• Work instruction:
Exactly as they stand, copy the lines from the one containing "Screen dimensions: 1024x716" to the final line of the data; leave out the pictures.

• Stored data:
━━━━━━━━
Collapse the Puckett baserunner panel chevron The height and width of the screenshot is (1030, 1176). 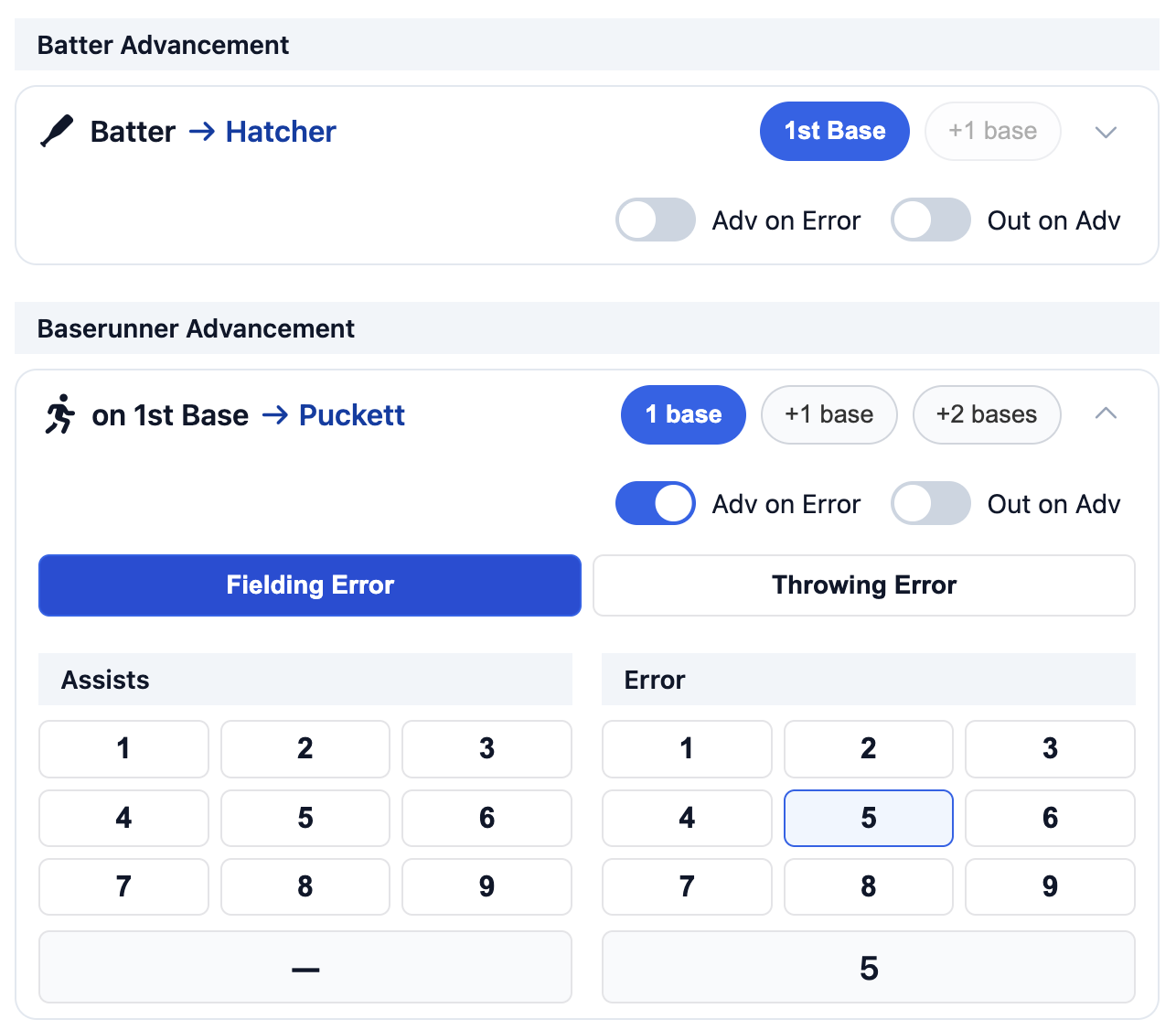coord(1106,413)
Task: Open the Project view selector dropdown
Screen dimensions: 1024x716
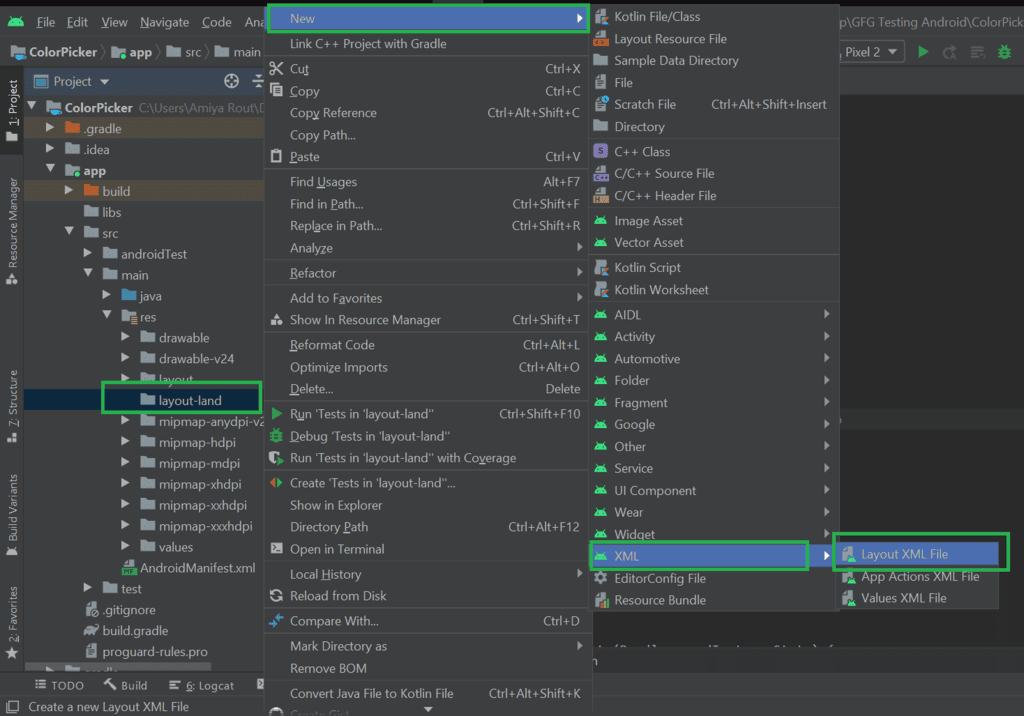Action: point(72,82)
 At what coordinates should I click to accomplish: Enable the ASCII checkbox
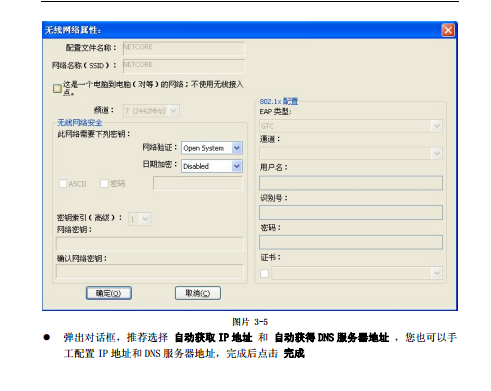pos(63,184)
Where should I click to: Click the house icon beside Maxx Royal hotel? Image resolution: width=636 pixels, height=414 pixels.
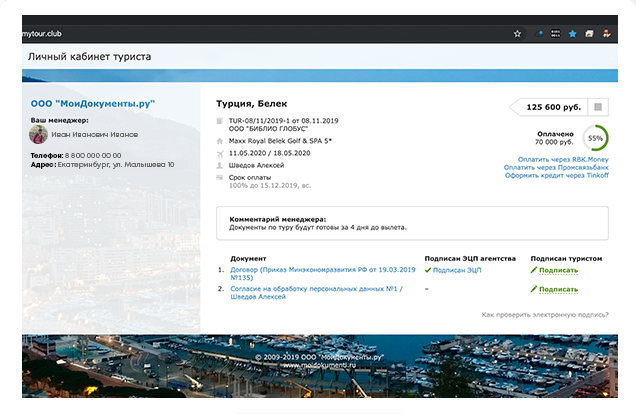coord(221,141)
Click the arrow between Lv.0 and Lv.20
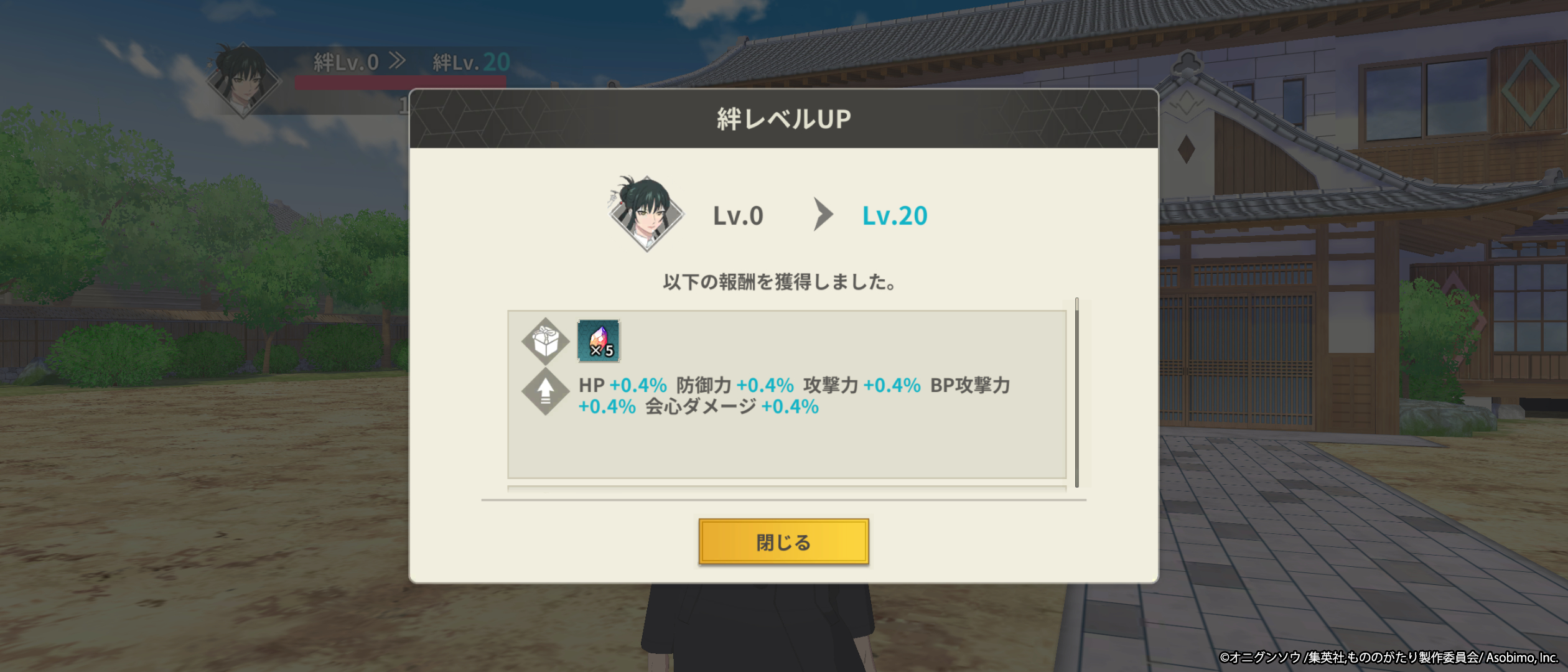 tap(823, 215)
━━━━━━━━
• Written response:
Screen dimensions: 1024x716
Action: point(72,82)
 At what coordinates should I click to accomplish: Enable the ASCII checkbox
pos(63,184)
Where should I click to: Click the house icon beside Maxx Royal hotel? Image resolution: width=636 pixels, height=414 pixels.
coord(221,141)
Click the arrow between Lv.0 and Lv.20
 tap(823, 215)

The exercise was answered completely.